I have the following database table with information about people, diseases, and drugs:
PERSON_T DISEASE_T DRUG_T
========= ========== ========
PERSON_ID DISEASE_ID DRUG_ID
GENDER PERSON_ID PERSON_ID
NAME DISEASE_START_DATE DRUG_START_DATE
DISEASE_END_DATE DRUG_END_DATE
From these tables, I run some statistics about which individuals have taken which drugs and had which diseases. From this I can figure out which patterns are interesting for me to delve further into. For instance, below is a simplified example of the boolean pattern I might find for disease 52:
( (Drug 234 = false AND Drug 474 = true AND Drug 26 = false) OR
(Drug 395 = false AND Drug 791 = false AND Drug 371 = true) )
Edit: Here is another example:
( (Drug 234 = true AND Drug 474 = true AND Drug 26 = false) OR
(Drug 395 = false AND Drug 791 = false AND Drug 371 = true) )
Now I want to convert this pattern into a sql query and find all the people who match this pattern.

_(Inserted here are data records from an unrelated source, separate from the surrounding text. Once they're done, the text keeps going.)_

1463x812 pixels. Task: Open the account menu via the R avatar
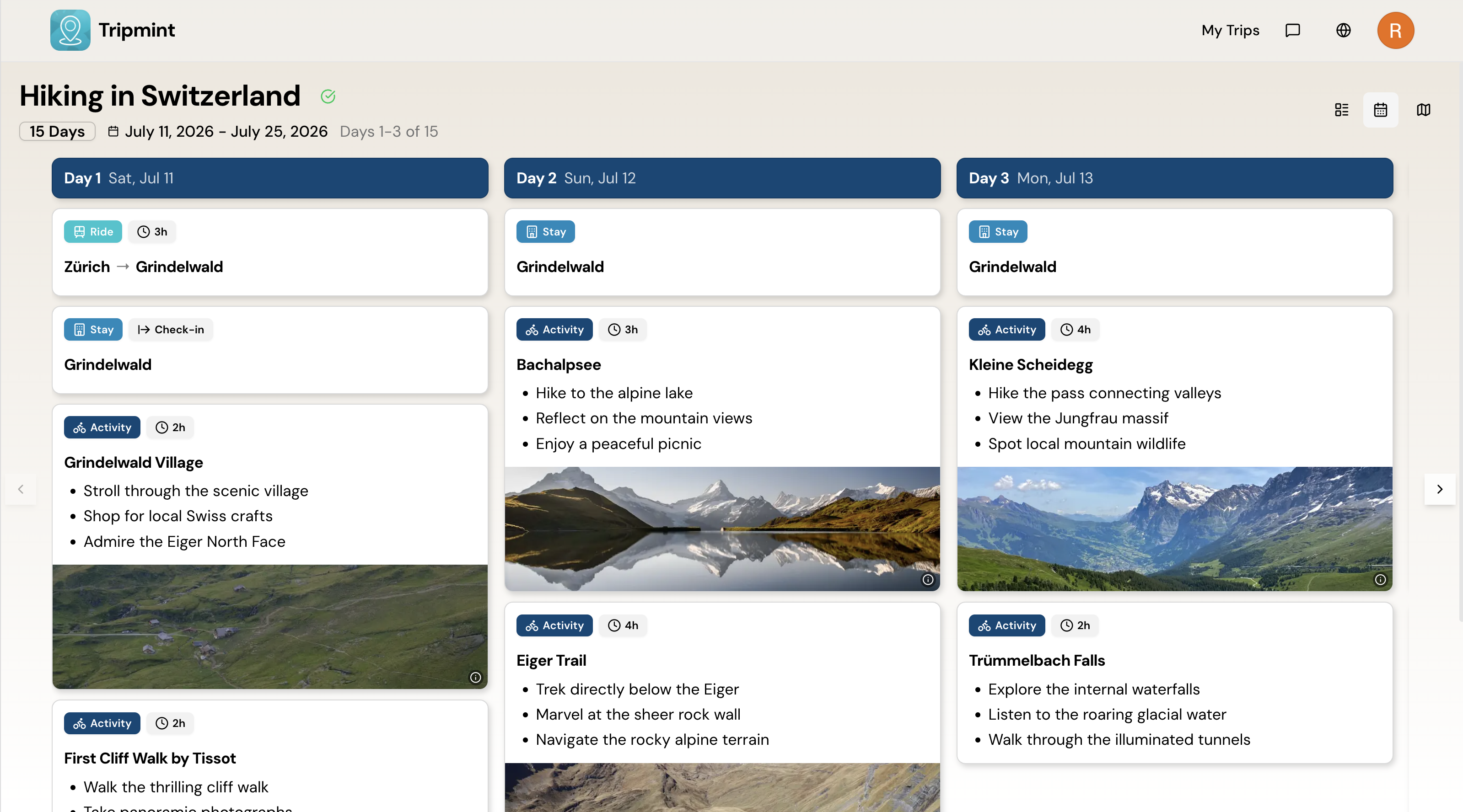1396,30
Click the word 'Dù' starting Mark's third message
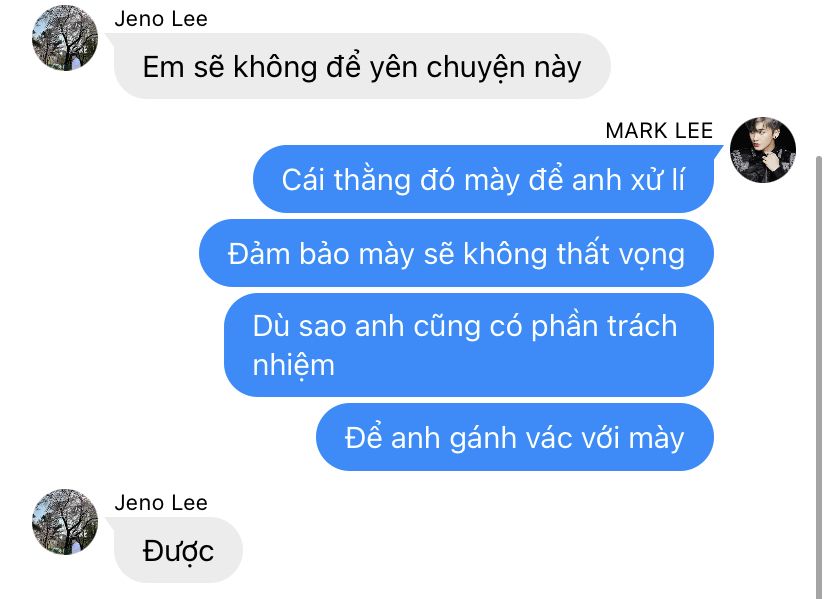The height and width of the screenshot is (599, 828). point(271,325)

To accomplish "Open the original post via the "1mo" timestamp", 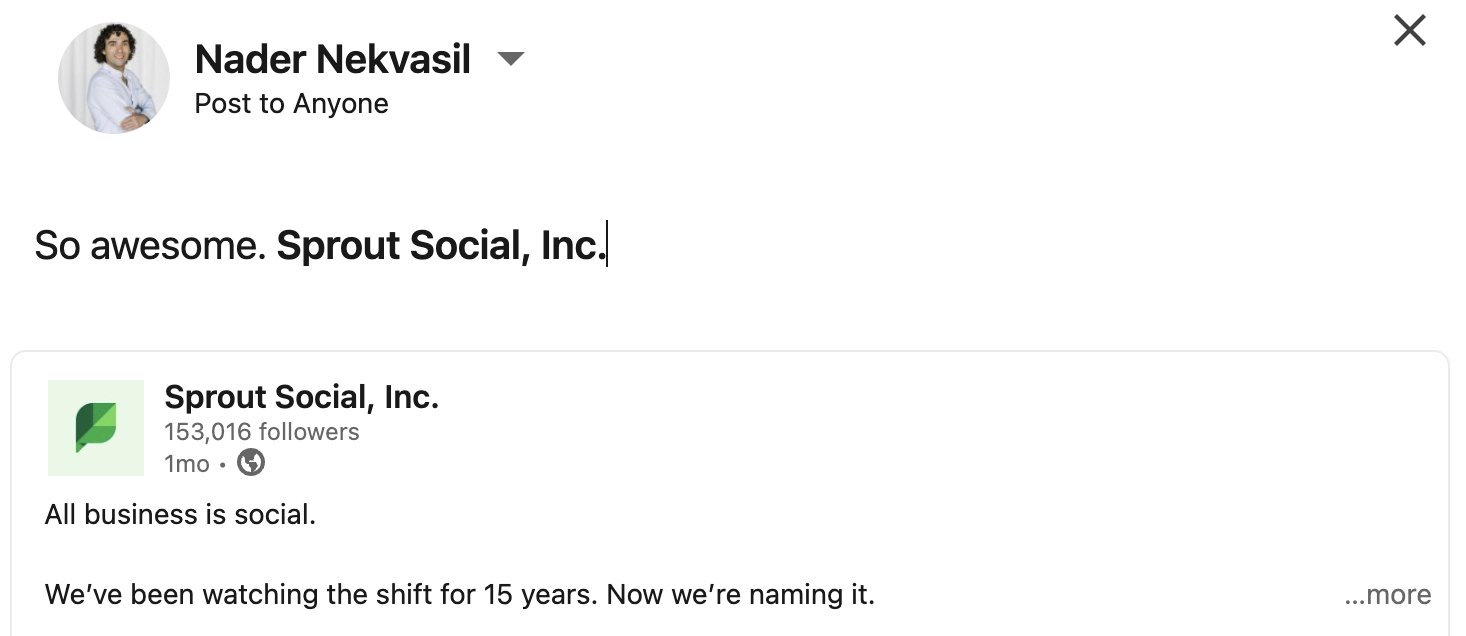I will pyautogui.click(x=186, y=463).
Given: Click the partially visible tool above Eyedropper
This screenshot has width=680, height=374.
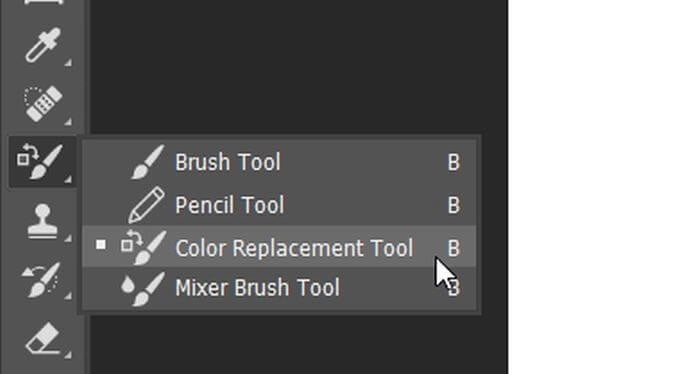Looking at the screenshot, I should (x=42, y=2).
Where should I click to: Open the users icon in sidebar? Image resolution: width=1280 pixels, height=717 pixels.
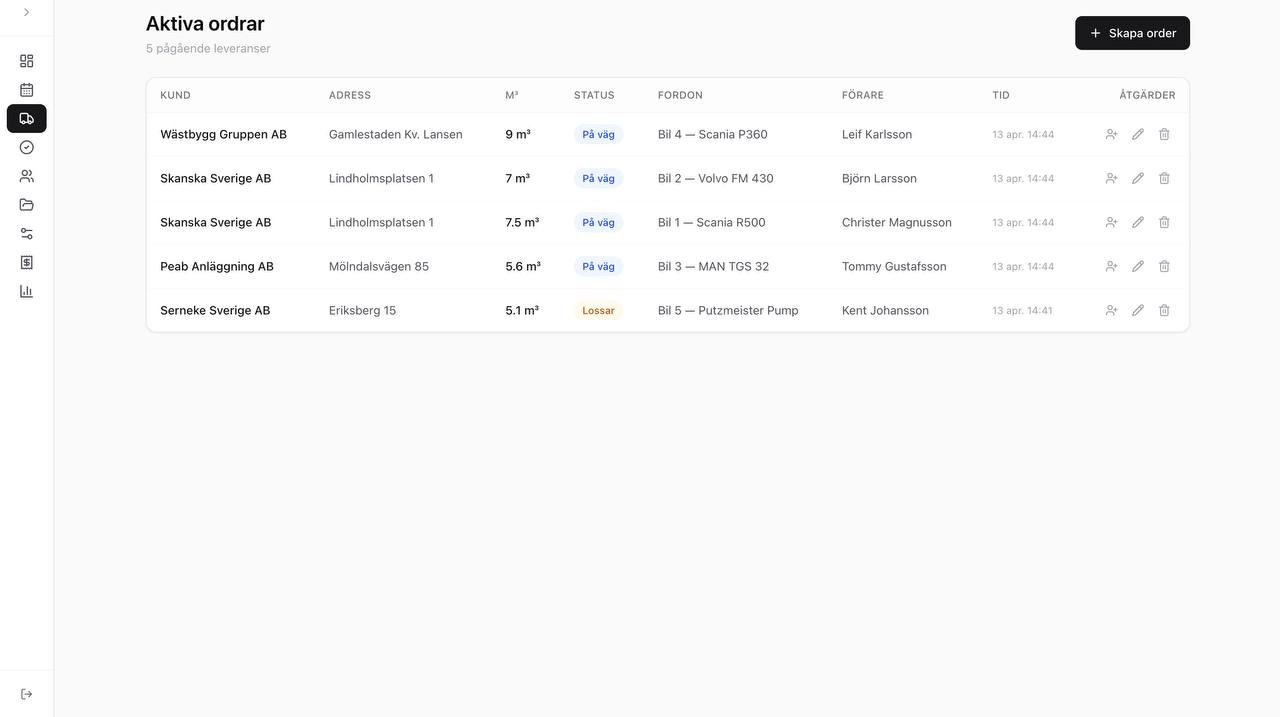(x=26, y=176)
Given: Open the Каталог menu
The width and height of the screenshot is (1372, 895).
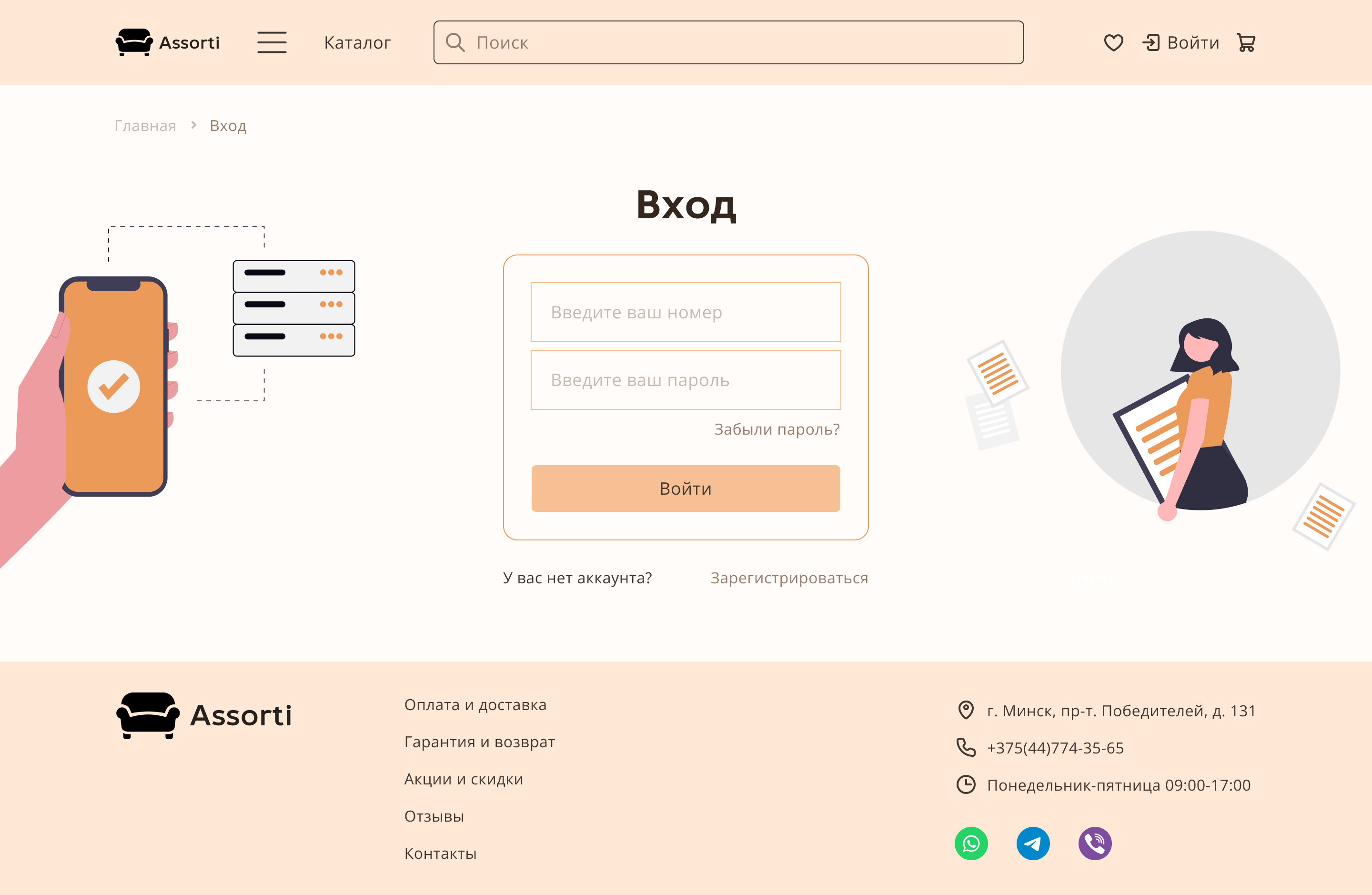Looking at the screenshot, I should pyautogui.click(x=357, y=43).
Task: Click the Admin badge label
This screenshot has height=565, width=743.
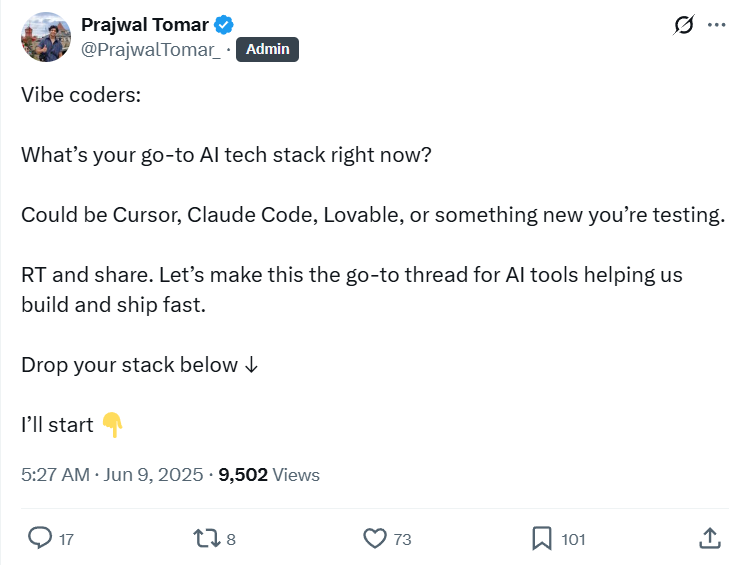Action: 267,49
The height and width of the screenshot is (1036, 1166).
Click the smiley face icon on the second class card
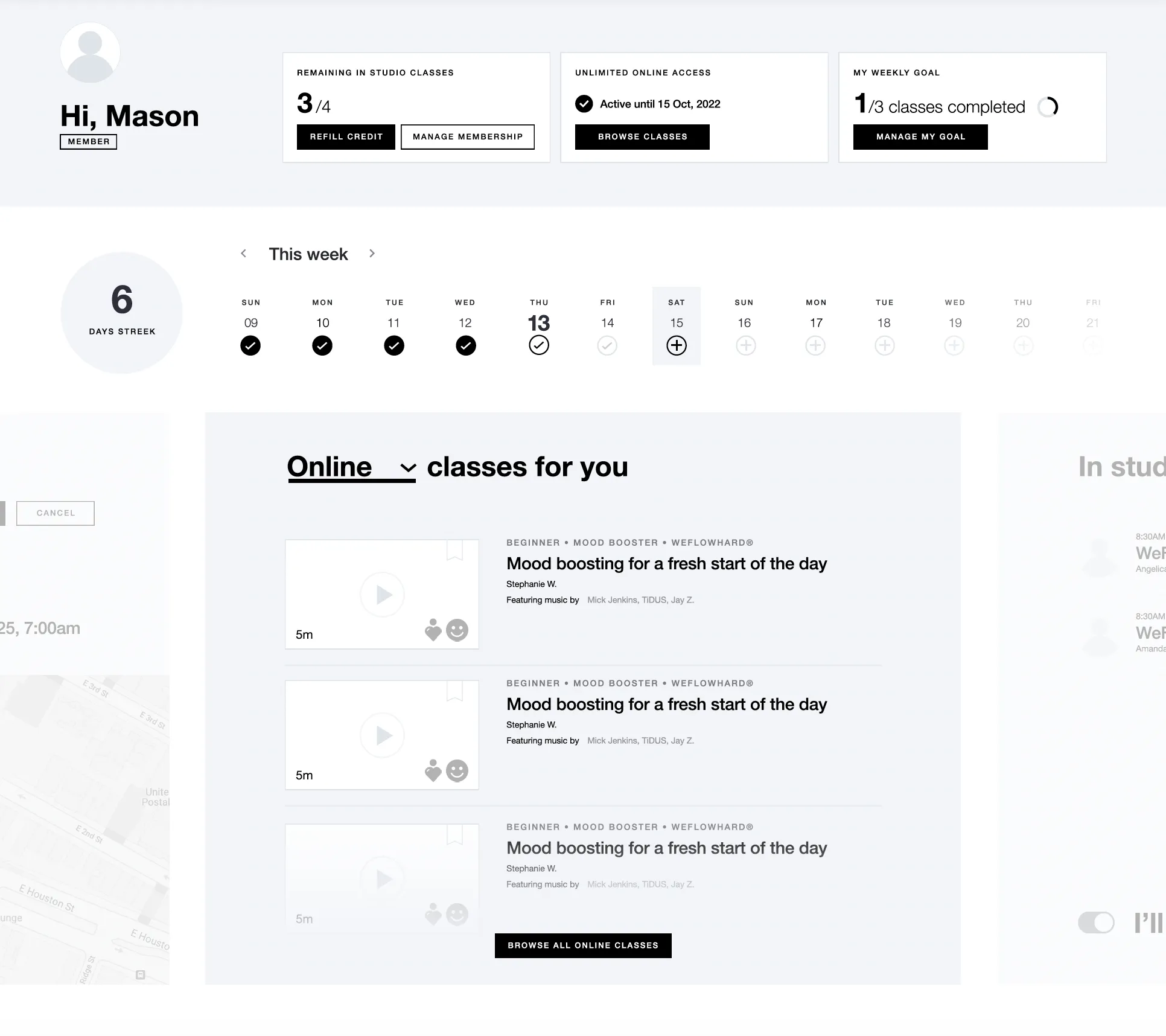point(457,771)
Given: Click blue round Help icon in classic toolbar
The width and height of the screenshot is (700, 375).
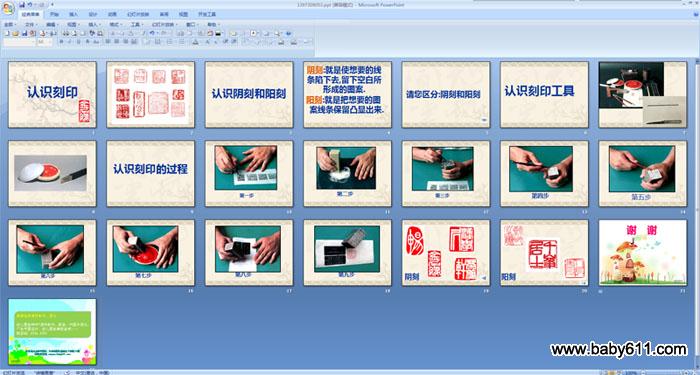Looking at the screenshot, I should click(x=288, y=33).
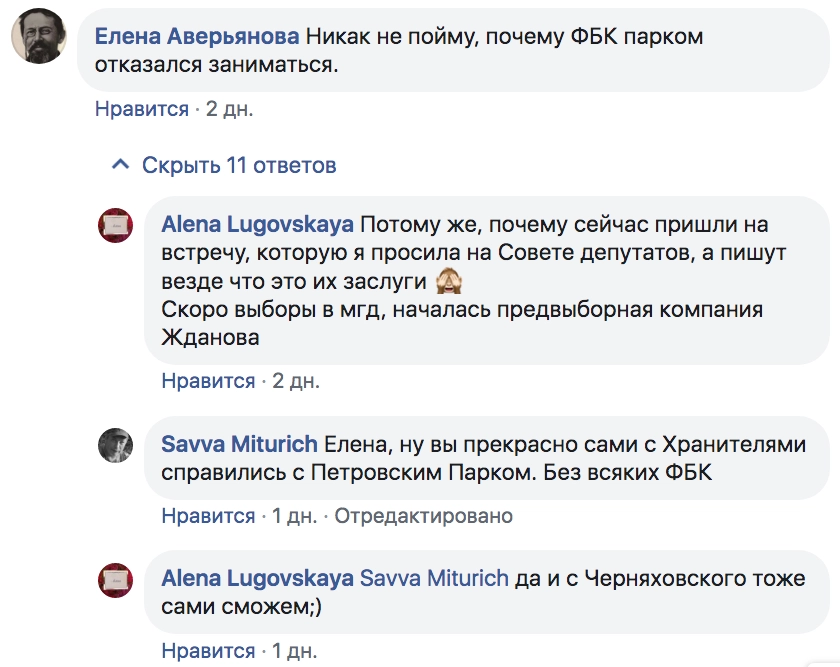Click Alena Lugovskaya's avatar on first reply
This screenshot has height=667, width=840.
(x=116, y=227)
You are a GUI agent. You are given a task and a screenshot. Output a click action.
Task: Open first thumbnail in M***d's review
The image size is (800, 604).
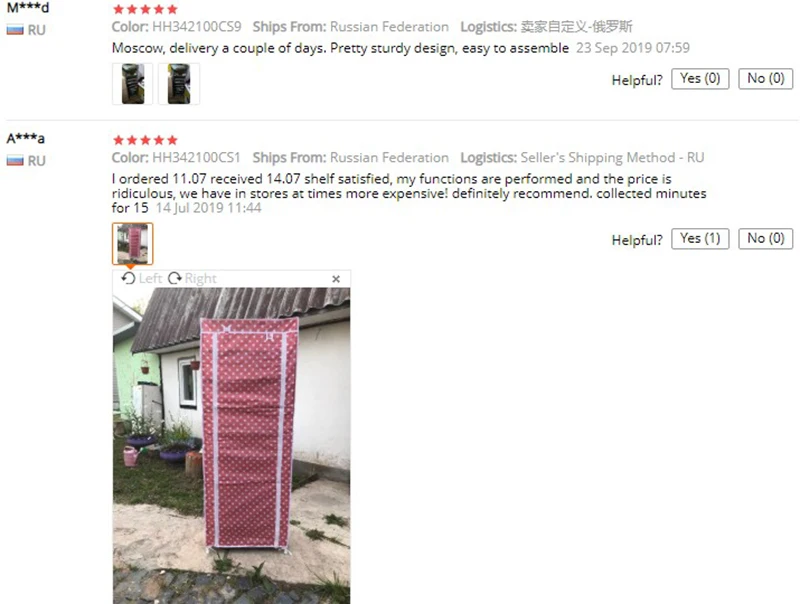coord(132,84)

For example, I want to find all of the people in PERSON_T who had the disease and
((who did not take drug 234 and 26 before exhibiting symptoms, but did take drug 474 before exhibiting symptoms) or
(who took drug 371 before exhibiting symptoms, but not drug 791 and 395 before exhibiting symptoms))
How would I go about translating this pattern back into the original query?
Here's my first attempt, but I get stuck on the first term:
SELECT * FROM PERSON_T, DRUG_T, DISEASE_T
WHERE DISEASE_ID = 52 AND
PERSON_T.PERSON_ID = DISEASE_T.PERSON_ID AND
PERSON_T.PERSON_ID = DRUG_T.PERSON_ID AND
(DRUG_T.DRUG_ID=234 AND (DRUG_T.DRUG_START_DATE>DISEASE_T.END_DATE || ???)
I need this to work in PostgreSql, but I assume that any given answer can be translated from a given database to PostgreSql.
Response to comments
- I fixed formatting of database tables. Thank you.
- I need to be able to take an arbitrary boolean statement and translate it to SQL. The boolean statements we are actually creating are much longer than the example I gave. Any new tables I create will be in a new database and need to have the same schema as the original tables. This way to the end user, they can run their same code on the new tables and it work the same as if it ran on the original tables. This is a requirement from the customer. I'm hoping I can create a view which is just a query to the original tables. If we can't get that to work, I may create a copy of the tables and filter the data as I'm copying it over to the new table. We are not using neural networks to do the analysis. We are using our own custom algorithms which scale much better than neural networks.
- The Disease_Start_Date is the date when the person gets the diseaes which is likely when the symptons start appearing. Disease_End_Date is when the person is recovered which is likely when symptoms disappear.
- Drug_start_date is when the person starts taking the drugs. Drug_end_date is when the person stops taking the drugs.
Edit I added my own answer. Can anyone come up with a simpler answer?